Hadis ini ditakhrij oleh al-Thabrani (w. 360 H) dalam al-Mu’jam al-Kabir danHamzah al-Sahmiy (w. 427 H) dalam Tarikh Jurjan).
Hadits di atas adalah dhaif. Ada seorang perawi yang bernama Ibnu Lahiah. Nama perawi ini tidak asing dalam Ilmu Rijalul Hadits. Namanya dikupas panjang lebar dalam kitab-kitab biografi perawi. Secara singkat, keterpercayaan Ibnu Lahiah digambarkan oleh pernyataan Ibnu Hajar dalam Taqrib al-Tahdzib: ia orang yang jujur, namun hafalannya tercampur setelah buku-bukunya terbakar.

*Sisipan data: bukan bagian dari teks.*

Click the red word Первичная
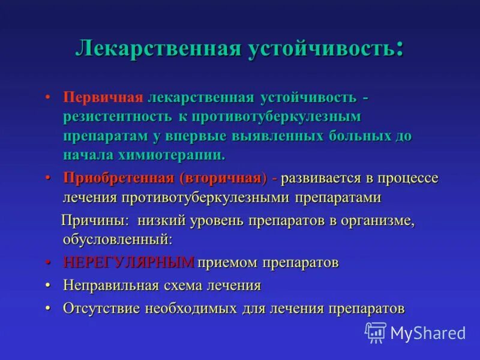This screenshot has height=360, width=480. [x=103, y=98]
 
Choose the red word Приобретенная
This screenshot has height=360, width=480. [x=118, y=178]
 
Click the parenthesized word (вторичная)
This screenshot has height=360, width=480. [x=222, y=178]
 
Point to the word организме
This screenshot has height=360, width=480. [x=378, y=220]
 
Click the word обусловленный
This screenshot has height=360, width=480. [x=117, y=239]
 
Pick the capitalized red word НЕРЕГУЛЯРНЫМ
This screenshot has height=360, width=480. [x=128, y=263]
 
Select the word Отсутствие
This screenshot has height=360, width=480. [x=101, y=308]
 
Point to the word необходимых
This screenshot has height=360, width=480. [x=191, y=308]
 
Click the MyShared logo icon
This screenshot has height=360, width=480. [x=376, y=332]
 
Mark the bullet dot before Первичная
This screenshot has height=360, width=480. [x=47, y=98]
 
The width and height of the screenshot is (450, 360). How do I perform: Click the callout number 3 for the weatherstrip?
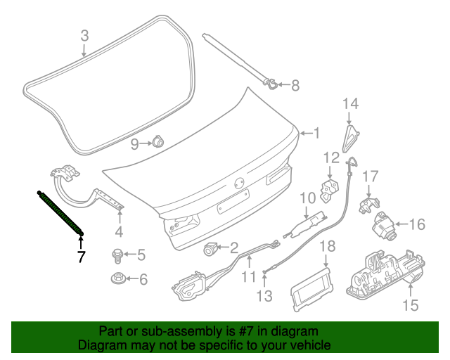(84, 35)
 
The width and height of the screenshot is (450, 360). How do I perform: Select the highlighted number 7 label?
(81, 257)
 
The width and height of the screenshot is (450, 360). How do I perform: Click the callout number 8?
(295, 86)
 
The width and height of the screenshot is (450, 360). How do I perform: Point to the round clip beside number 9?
(158, 143)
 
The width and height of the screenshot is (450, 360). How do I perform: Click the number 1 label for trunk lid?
(316, 132)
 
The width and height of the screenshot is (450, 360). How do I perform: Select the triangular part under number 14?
(349, 137)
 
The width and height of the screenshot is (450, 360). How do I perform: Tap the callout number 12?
(331, 157)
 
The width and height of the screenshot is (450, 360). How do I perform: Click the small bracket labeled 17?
(366, 205)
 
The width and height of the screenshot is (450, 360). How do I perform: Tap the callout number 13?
(264, 296)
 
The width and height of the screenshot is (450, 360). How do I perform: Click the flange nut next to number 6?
(119, 278)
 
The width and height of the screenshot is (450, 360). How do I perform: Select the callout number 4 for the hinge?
(119, 232)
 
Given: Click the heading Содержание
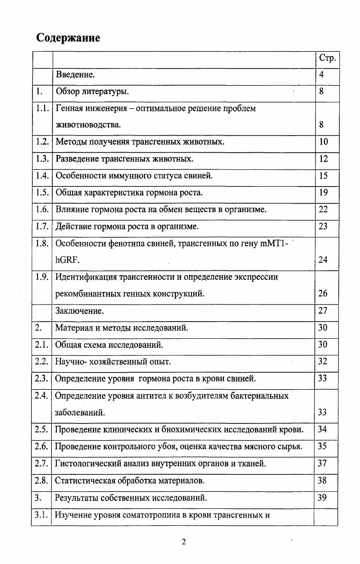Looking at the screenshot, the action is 68,38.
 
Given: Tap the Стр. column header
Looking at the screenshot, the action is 327,58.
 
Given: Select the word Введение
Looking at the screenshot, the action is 75,75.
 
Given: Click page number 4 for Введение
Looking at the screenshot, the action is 322,75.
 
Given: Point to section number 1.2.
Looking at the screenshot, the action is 42,142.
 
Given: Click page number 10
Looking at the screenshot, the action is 324,142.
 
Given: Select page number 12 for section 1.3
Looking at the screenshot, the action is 324,159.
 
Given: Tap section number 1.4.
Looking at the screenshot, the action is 42,176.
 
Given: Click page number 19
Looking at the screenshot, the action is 324,193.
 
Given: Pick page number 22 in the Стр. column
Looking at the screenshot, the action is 324,209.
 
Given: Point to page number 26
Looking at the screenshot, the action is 323,294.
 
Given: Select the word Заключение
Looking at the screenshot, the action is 79,311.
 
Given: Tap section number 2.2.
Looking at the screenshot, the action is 42,362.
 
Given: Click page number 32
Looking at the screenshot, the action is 323,362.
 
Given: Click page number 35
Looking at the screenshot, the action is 323,446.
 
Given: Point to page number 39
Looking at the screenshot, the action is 323,497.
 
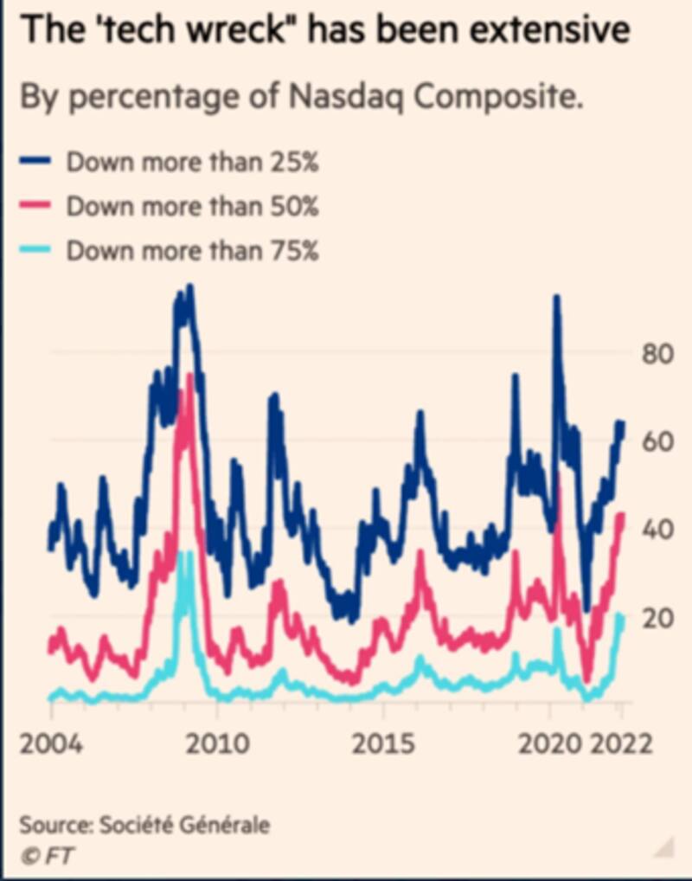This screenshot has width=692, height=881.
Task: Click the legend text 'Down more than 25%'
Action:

Rasulullah Pernah Mengimami Kurang dari 3 Shaf
Terdapat hadis sahih yang menerangkan bahwa Nabi pernah mengimami shalat jenazah untuk putra Abu Thalhah yang bernama Umair dengan jamaah kurang dari 3 shaf. Shalat dipimpin Nabi hanya terdiri dari dua makmum, yaitu Abu Thalhah dan istrinya Ummu Sulaim. Hadits tersebut adalah
عَنْ إِسْحَاقَ بْنِ عَبْدِ اللهِ بْنِ أَبِى طَلْحَةَ عَنْ أَبِيهِ : أَنَّ أَبَا طَلْحَةَ دَعَا رَسُولَ اللهِ صَلَّى اللهُ عَلَيْهِ وَسَلَّمَ إِلَى عُمَيْرِ بْنِ أَبِى طَلْحَةَ حِينَ تُوُفِّىَ فَأَتَاهُ رَسُولُ اللهِ صَلَّى اللهُ عَلَيْهِ وَسَلَّمَ فَصَلَّى عَلَيْهِ فِى مَنْزِلِهِمْ فَتَقَدَّمَ رَسُولُ اللهِ صَلَّى اللهُ عَلَيْهِ وَسَلَّمَ وَكَانَ أَبُو طَلْحَةَ وَرَاءَهُ وَأُمُّ سُلَيْمٍ وَرَاءَ أَبِى طَلْحَةَ وَلَمْ يَكُنْ مَعَهُمْ غَيْرُهُمُ [رواه الطحاوى و الطبرانى و الحاكم و البيهقى
Diriwayatkan dari Ishaq ibn Abdullah ibn Abu Thalhah dari ayahnya, bahwa Abu Thalhah pernah meminta Rasulullah (untuk menshalati janazah) Umair ibn Abu Thalhah ketika ia wafat. Rasulullah mendatangi jenazah Umair dan menshalatinya di rumah mereka. Rasulullah maju (berada di posisi imam). Abu Thalhah di belakangnya. Ummu Sulaim di belakang Abu Thalhah. Tidak ada jamaah lain selain mereka.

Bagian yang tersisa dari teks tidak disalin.